### ASSIGNMENT:
From the records below, transcribe only the lines running from the one with "35 (356, 328)" through the one with "[button] (1248, 12)". Keep both of those end lines.

### ENTRIES SHOWN:
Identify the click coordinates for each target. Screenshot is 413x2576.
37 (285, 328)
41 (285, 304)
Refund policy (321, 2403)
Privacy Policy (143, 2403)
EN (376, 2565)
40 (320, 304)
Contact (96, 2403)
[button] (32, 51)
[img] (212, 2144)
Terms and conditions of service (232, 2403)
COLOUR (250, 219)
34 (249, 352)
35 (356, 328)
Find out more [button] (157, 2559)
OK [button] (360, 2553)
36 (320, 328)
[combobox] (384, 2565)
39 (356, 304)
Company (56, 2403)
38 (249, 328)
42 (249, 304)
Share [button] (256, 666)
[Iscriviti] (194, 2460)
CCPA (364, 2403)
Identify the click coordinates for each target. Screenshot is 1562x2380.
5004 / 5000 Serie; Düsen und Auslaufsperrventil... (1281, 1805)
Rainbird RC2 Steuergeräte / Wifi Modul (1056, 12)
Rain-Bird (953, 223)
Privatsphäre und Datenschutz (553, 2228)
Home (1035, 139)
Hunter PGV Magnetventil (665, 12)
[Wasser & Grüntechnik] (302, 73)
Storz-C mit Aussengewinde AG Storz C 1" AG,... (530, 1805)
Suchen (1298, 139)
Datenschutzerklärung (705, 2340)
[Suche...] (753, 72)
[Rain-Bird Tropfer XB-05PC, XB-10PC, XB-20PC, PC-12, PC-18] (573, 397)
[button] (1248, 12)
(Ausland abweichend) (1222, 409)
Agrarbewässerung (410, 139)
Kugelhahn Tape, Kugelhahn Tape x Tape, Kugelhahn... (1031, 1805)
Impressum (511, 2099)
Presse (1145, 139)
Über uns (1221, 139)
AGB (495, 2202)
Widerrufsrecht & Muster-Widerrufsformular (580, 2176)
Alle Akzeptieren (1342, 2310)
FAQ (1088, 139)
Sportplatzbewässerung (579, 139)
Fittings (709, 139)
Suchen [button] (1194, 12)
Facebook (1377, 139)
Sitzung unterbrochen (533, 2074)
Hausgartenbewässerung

### TASK RESULT:
35 (356, 328)
Find out more [button] (157, 2559)
OK [button] (360, 2553)
36 (320, 328)
[combobox] (384, 2565)
39 (356, 304)
Company (56, 2403)
38 (249, 328)
42 (249, 304)
Share [button] (256, 666)
[Iscriviti] (194, 2460)
CCPA (364, 2403)
Identify the click coordinates for each target. Screenshot is 1562x2380.
5004 / 5000 Serie; Düsen und Auslaufsperrventil... (1281, 1805)
Rainbird RC2 Steuergeräte / Wifi Modul (1056, 12)
Rain-Bird (953, 223)
Privatsphäre und Datenschutz (553, 2228)
Home (1035, 139)
Hunter PGV Magnetventil (665, 12)
[Wasser & Grüntechnik] (302, 73)
Storz-C mit Aussengewinde AG Storz C 1" AG,... (530, 1805)
Suchen (1298, 139)
Datenschutzerklärung (705, 2340)
[Suche...] (753, 72)
[Rain-Bird Tropfer XB-05PC, XB-10PC, XB-20PC, PC-12, PC-18] (573, 397)
[button] (1248, 12)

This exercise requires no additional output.